Жалоба получилась острой, прямо под яйца корпусному. Он бил и оскорблял невиновного, к тому же инвалида, да еще накануне дня Советской Армии и XXVI съезда. Действительно, завтра, в понедельник, 23 февраля — праздник и открытие партийного съезда. Коля Тихонов, Гвоздь, еще двое отдали свои жалобы новой смене. Всегда лучше отдавать жалобу другой смене, а не той, на которую жалуешься. Больше шансов, что дойдет по назначению. Другая смена, как правило, передает начальству жалобу с удовольствием — отчего не насолить коллегам? И тут ведь социалистическое соревнование — чья смена лучше. Лучше та, на которую меньше жалоб.

Буквально через час вызвали Колю, потом остальных подателей жалоб. Вернулся Коля поникший, сконфуженный. «Ну что?» Криво дыбится, глядит в пол: «Сказали: изорви жалобу, а мы примем меры. Спрашивают: кто написал».

— А ты?

— Изорвал. Хули, буром давят. Сказал: сам написал.

— Да на хрена было рвать, пусть бумага у них лежит.
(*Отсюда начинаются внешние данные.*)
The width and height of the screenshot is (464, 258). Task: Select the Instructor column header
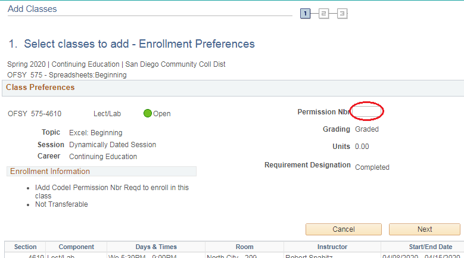[332, 247]
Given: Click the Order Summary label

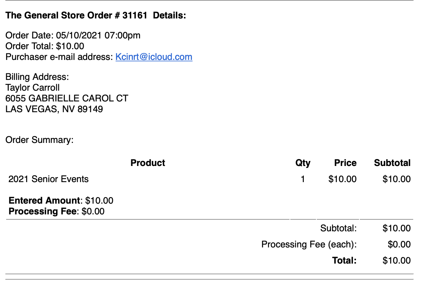Looking at the screenshot, I should pos(39,140).
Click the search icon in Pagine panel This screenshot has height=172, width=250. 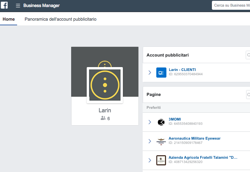248,94
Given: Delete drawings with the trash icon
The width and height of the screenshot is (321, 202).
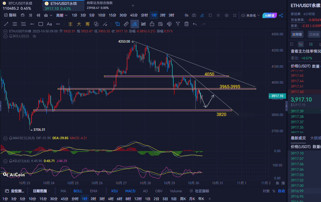Looking at the screenshot, I should [186, 24].
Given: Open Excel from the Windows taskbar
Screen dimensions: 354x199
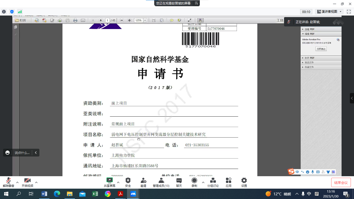Looking at the screenshot, I should coord(95,194).
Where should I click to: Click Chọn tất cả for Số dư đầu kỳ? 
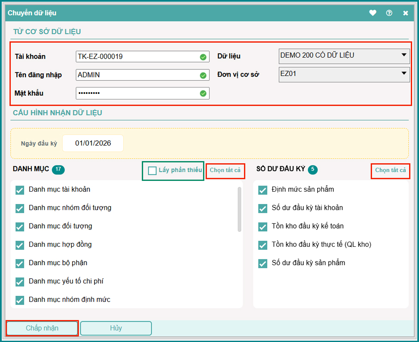tap(390, 171)
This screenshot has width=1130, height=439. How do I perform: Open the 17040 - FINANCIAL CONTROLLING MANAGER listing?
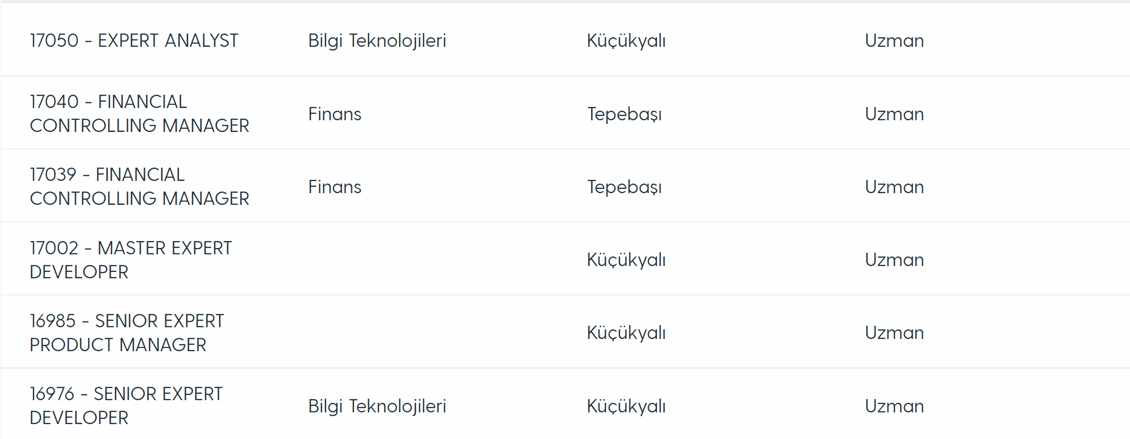[139, 113]
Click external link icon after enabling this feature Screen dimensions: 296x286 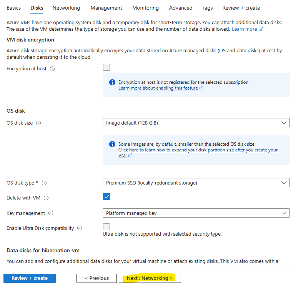click(201, 88)
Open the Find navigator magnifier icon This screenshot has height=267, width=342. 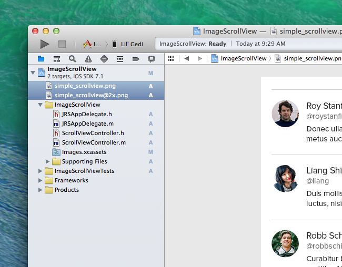(72, 59)

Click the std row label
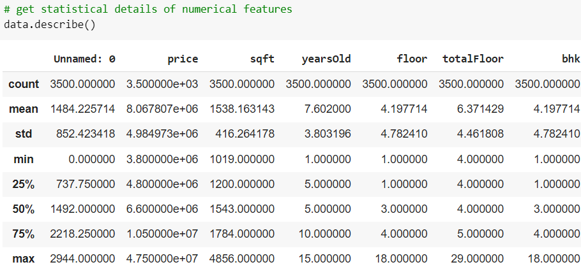pos(24,134)
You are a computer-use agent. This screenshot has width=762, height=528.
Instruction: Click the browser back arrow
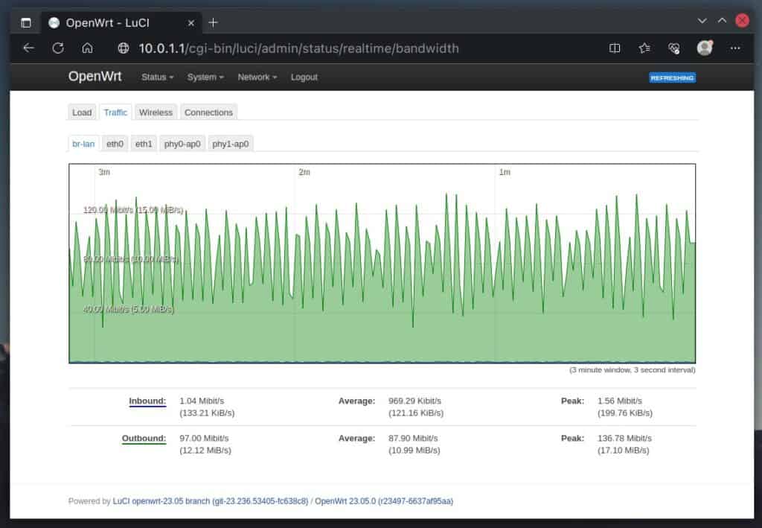tap(28, 48)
— Да ну их, против ветра ссать, — смущенно лепечет Коля.

Вернулись остальные со своими жалобами в руках. Их тоже уломали. Неустрашимый Гвоздь оправдывается: «Обещали разобраться. А что? Мне это и надо было». «Дурак, — говорю, — как только ты жалобу забрал, о ней тут же забыли. Сейчас они не с тобой, а с камерой будут разбираться». И как в воду глядел. Несмотря на то, что был воскресный день (даже в Лефортово жалоба ждет до понедельника), в камеру нагрянул некто в штатском со свитой офицеров и контролеров. Нас выстроили в две шеренги. Человек в штатском представился помощником начальника следственного изолятора и спросил: «Какие претензии к администрации?» Все молчат. «Есть еще жалобы?» Прошелся вдоль строя, буравя глазами.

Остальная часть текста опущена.